With almost six weeks until the Iowa caucuses and seven weeks to the New Hampshire primary, there’s still time for big changes. But here’s how the Republican contest looks right now, based on my reading of the odds currently posted at Predict It, the prediction market site.
Ted Cruz (listed at 36 cents): Sell. I’ve underestimated Cruz; he’s done badly within Congress, but that hasn’t stopped him from picking up strong party support from social conservatives, among others. He’s leading in Iowa polls and is second nationally. He could win. But he’s still a factional candidate, and would probably lose one on one against most of his GOP rivals.
Marco Rubio (32 cents): Buy. Rubio is second to Jeb Bush in getting endorsements from top Republican elected officials (senators, members of the House and governors), as scored by FiveThirtyEight. He’s second to Cruz in the number of endorsements from current and former state legislators. Overall, he has been the big leader in this area over the last few months. He’s third in Iowa and nationally in the polls. There’s a pundit backlash against Rubio, but he’s still the only candidate running a coalition-style campaign, and he’s the one easiest to see almost every party faction being satisfied with. The most likely winner, but hardly a sure thing.
Donald Trump (25 cents): Big sell. Yes, many Republicans are receptive to what he’s selling. But he’s not sufficiently different from Cruz, Rubio and the others on the issues to account for his polling success, which I still think is mostly driven by media domination. Sorry, Paul Krugman, most voters haven’t been paying attention yet. They don’t have a firm enough commitment to Trump to prevent them from selecting another candidate once their state primary approaches and they begin hearing about a choice among two or more candidates, instead of just hearing about Trump. And the party will fight Trump to the end.
Jeb Bush (10 cents): Buy. He’s still on top of the FiveThirtyEight endorsement tracker. His polling numbers are terrible; most Republicans like most of the candidates, but many just don’t like Bush, or at least that’s what they tell pollsters. His “Bush faction” campaign hasn’t gained support beyond those who are simply inclined to support him because of his family. Yet he has plenty of assets, including a national media predisposed to take him seriously. If he surges, there’s a good chance Republican opposition to him will turn out to be soft.

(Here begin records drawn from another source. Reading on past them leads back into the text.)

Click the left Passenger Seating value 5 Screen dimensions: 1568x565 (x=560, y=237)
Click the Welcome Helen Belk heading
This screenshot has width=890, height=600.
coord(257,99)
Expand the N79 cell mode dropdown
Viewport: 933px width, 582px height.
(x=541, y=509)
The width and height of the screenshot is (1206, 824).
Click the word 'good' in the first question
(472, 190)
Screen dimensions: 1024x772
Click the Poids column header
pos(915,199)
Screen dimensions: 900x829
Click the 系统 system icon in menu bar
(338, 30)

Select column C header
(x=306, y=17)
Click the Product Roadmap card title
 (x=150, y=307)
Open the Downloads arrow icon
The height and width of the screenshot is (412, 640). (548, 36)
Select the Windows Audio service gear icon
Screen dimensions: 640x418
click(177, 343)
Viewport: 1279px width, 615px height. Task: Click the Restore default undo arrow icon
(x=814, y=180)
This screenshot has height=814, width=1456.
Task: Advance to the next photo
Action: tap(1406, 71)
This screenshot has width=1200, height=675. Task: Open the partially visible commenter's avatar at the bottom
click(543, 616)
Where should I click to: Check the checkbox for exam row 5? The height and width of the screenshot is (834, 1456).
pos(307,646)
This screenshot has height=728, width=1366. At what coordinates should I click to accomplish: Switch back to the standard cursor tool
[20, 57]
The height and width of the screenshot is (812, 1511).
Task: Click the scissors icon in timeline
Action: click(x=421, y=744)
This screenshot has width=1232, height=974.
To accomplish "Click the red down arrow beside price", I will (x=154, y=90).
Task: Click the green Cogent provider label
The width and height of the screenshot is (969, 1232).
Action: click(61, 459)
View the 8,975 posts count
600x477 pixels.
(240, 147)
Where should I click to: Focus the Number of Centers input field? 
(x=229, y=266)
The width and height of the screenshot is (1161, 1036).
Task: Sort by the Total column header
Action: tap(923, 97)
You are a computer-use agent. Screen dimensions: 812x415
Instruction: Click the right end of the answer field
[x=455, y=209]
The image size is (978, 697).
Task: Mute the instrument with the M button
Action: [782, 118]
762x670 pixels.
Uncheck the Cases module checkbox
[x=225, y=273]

Chris Christie (8 cents): Hold. His polling momentum in New Hampshire could spread; it might not. Christie’s biggest limitation is that he is the factional candidate of the moderates. He would win if he defeats Rubio (and Bush and John Kasich) in New Hampshire and becomes the only remaining candidate who party actors feel can be a competitor in the general election. But they would also have to believe that the bridge scandal isn’t a big deal and that Christie will play well in their states. A lot of ifs.
Paul Ryan (2 cents); All other possible candidates not currently running (10 cents): Sell. Hey, it’s possible. But unlikely. It would require not only a contested convention (with no candidate holding a majority of the delegates), but a deadlocked one (with no remaining candidate close enough to get over the finish line).
John Kasich (1 cent). Buy. Kasich is like Christie, but without the New Hampshire momentum. A month ago, it was the other way around. It could change again. If it does, Kasich would probably have less resistance from the party than Christie would. At this price, it’s a risk worth taking.
Mike Huckabee (1 cent): Weak buy. The social conservative equivalent of Kasich. It would take a serious collapse from Cruz for Huckabee to get back in it, and a lot of other things would have to go right as well.
Rick Santorum (1 cent): Hold. Same as with Huckabee, except a little less likely all around.
Rand Paul, Ben Carson, Carly Fiorina, George Pataki (1 cent): Sell. Unlikely to surge; unlikely to win if they surge.